Some weeks ago a follower of this blog and a longtime friend, Patrick Ward sent along a link to a song in his Irish tradition that I want to pass along to all my readers. The singer will tell you the back story of the song before he sings so I won’t go into that here.

The reason I want to send it out to you is because it shows the lifelong love of a father for his family, and the longing he has to have his family together. The father in the song understands his son’s need to move on in life but also helps to keep him anchored to his family and to the love that rests there for him.

Some of us had fathers like this one in the song but many of us did not. Whether you did or didn’t isn’t important now. What is important is the father that you are. The father in the song is a model to be followed.

In a recent post I put up the video of the young man counting back from 21, recalling his life with his alcoholic father. The powerful video reminds us that a father is the most important person in his kid’s life. The father shapes the son and daughter, so we must always take care to treat our children with the love and respect they deserve.

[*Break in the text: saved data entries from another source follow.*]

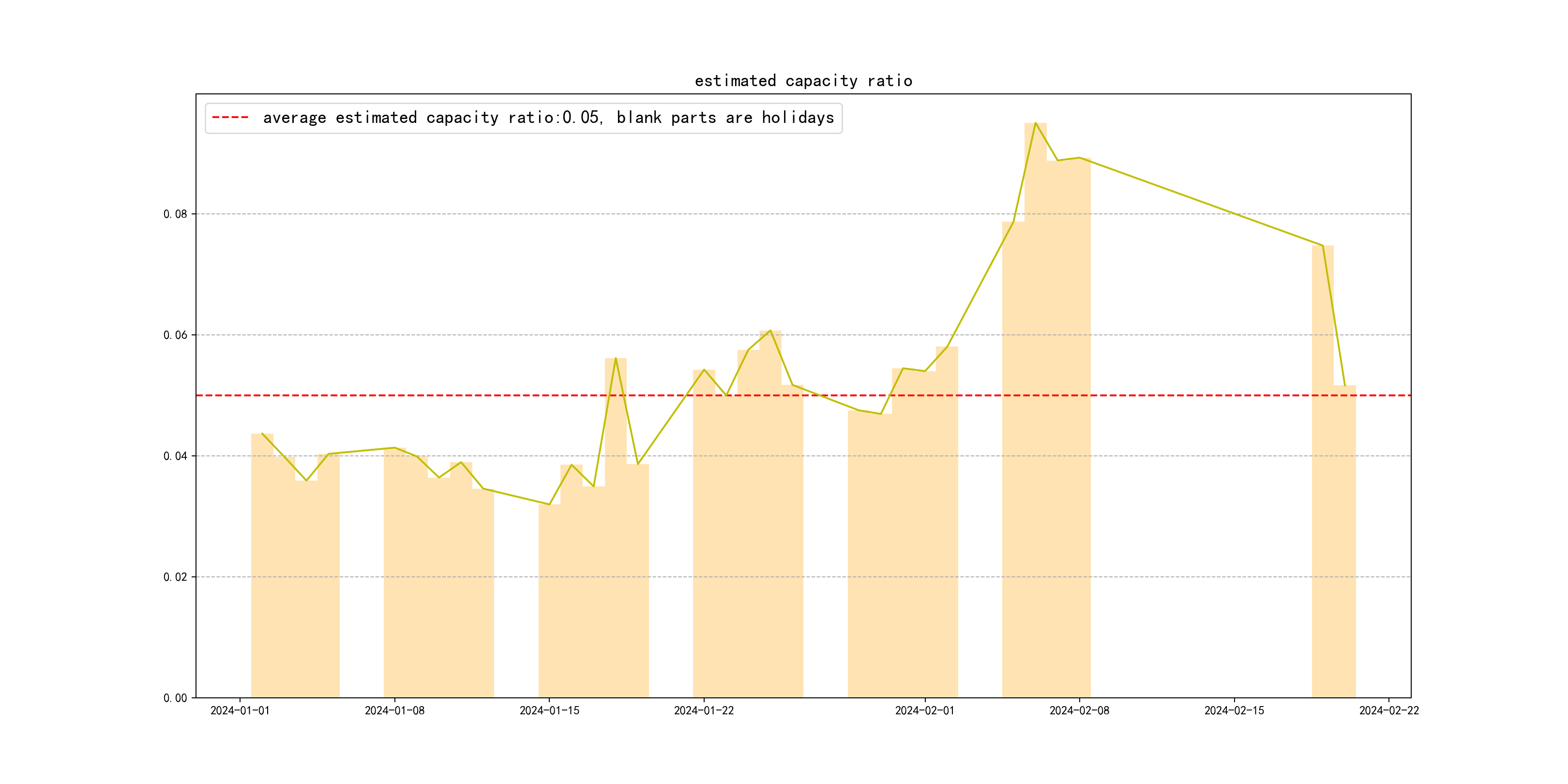Image resolution: width=1568 pixels, height=784 pixels.
Task: Click the 2024-02-01 x-axis label
Action: (x=925, y=710)
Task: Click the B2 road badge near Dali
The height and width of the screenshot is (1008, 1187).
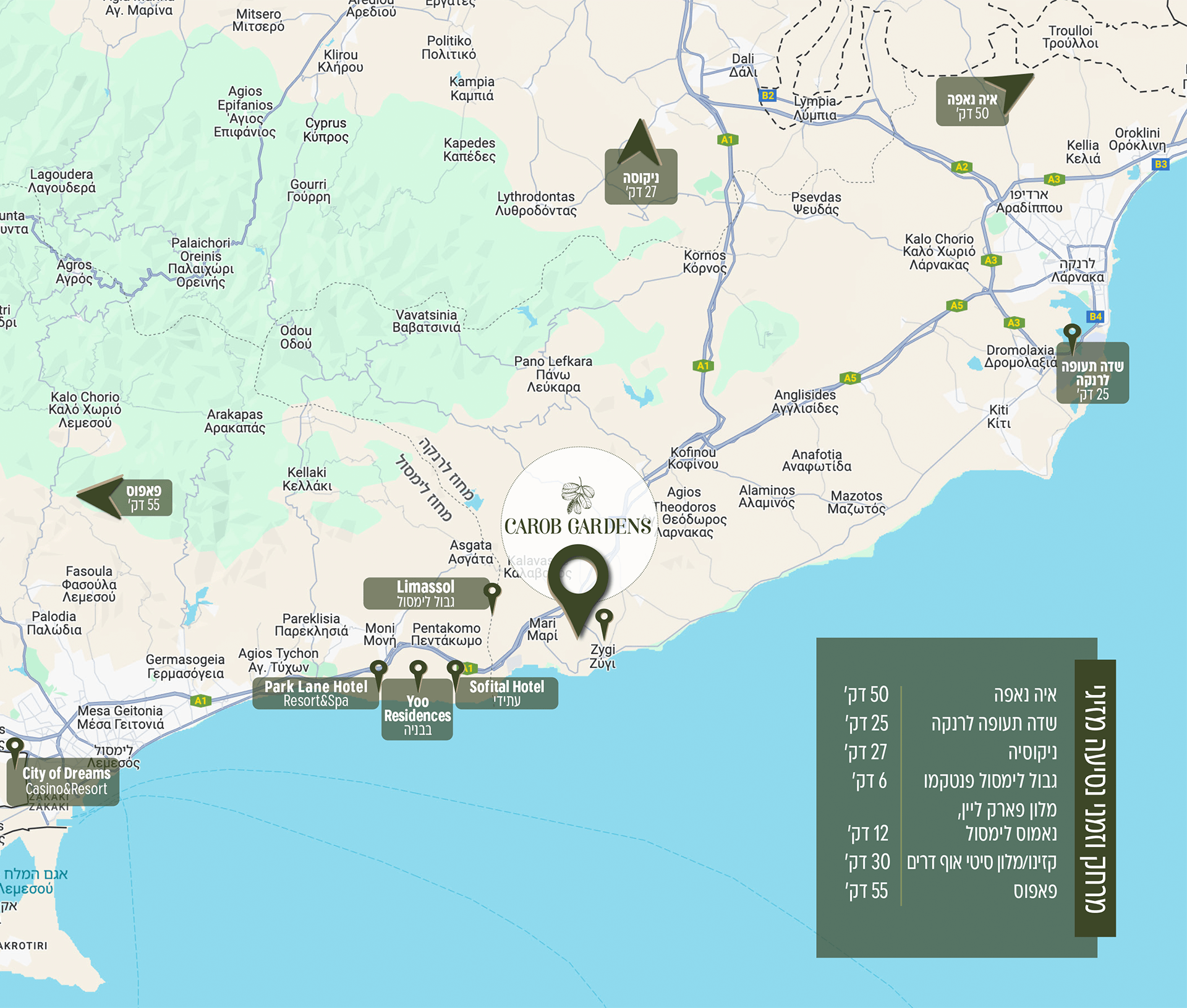Action: click(768, 95)
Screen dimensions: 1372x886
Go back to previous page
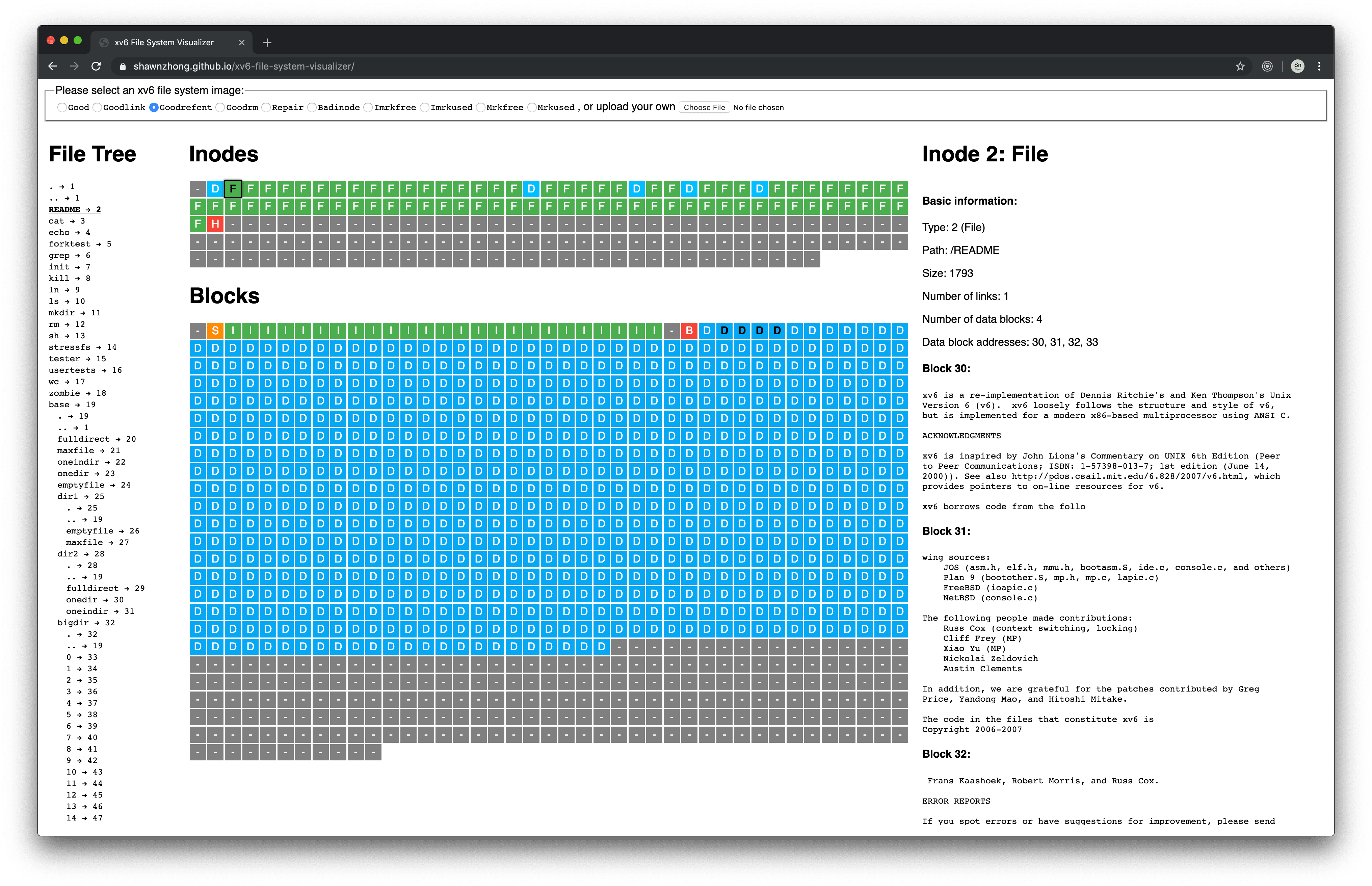(x=52, y=66)
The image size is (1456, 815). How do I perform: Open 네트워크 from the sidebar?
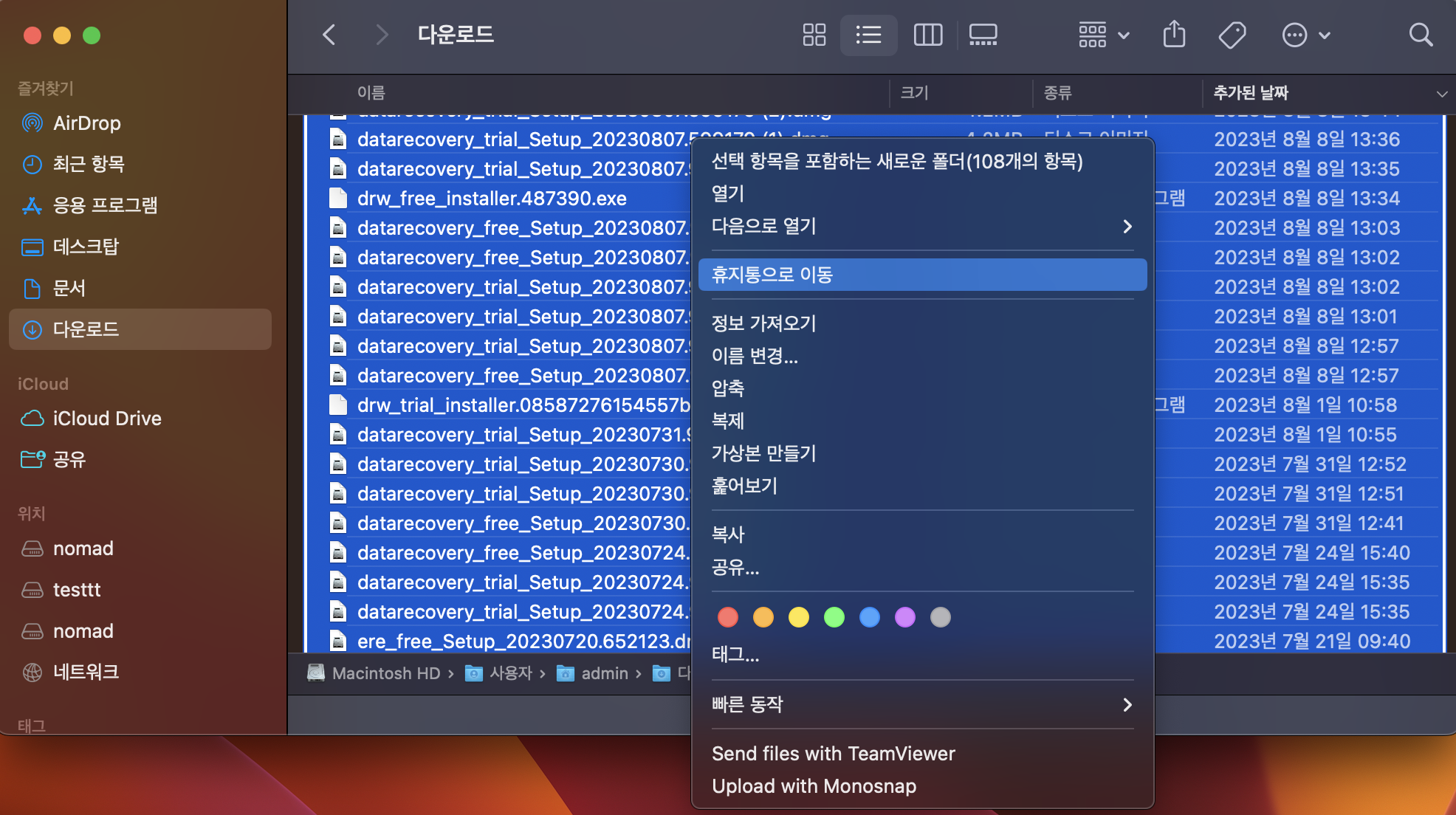click(86, 672)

As you listen to the song here, think of ways you can support your kids with simple love and attention. Think about what those letters meant to the son so far away.

Now here is the link. And if you like you can Google the title – “Kilkelly Ireland Song” and see and hear several different artists performing it.

https://www.youtube.com/watch?v=QRHQAtKbRTk

One thought on “Lifelong Love of a Dad

  1. Vito Mussomeli

    Today one of my sons texted me thanking me for being a “great father” …. it’s my birthday and he’s now long over 40 … maybe he’s forgotten some things in the past … because I wasn’t always a “great father”. And it’s something I know I may not live up to tomorrow. But part of love is returning to love again despite failing before.

    Love is a moveable anchor. It anchors us wherever we land, gives us time to recoup and add new supplies before re-tossing ourselves into the currents of a tumultuous life. But living can erode the strength of the anchor and so when in harbor, we must refurbish the love in our hearts as we do our thoughts and dreams. Love renews or, as without anchor, begins listing and becomes lost.

    A young woman I know recently became a mom for the first time. She reminds me how hard it is to learn how to be a parent. I try to help her understand and part of talking with her is explaining that parenting is a discipline of re-learning, re-furbishing and re-charging our dreams and hearts. My children are in their mid and late 40’s. I find parenting as challenging as when they were young and I could pick them up and out of a store where they refused to behave. I still have to “pick them up” on occasion … but it’s not to discipline them .. they must do that … it’s to help them discipline themselves, find their way back to those they love and want to dream with. It’s a cardinal rule that a father never demands his children to love him and dream with him. We must always remember the dialogue our children have with Life which we may or may not be privy to.

    In the end, if we are successful as a father, all we leave this world with is the “thanks” of our children and the nod of a Gracing God. So buckle up! Parenting is not for faint of soul.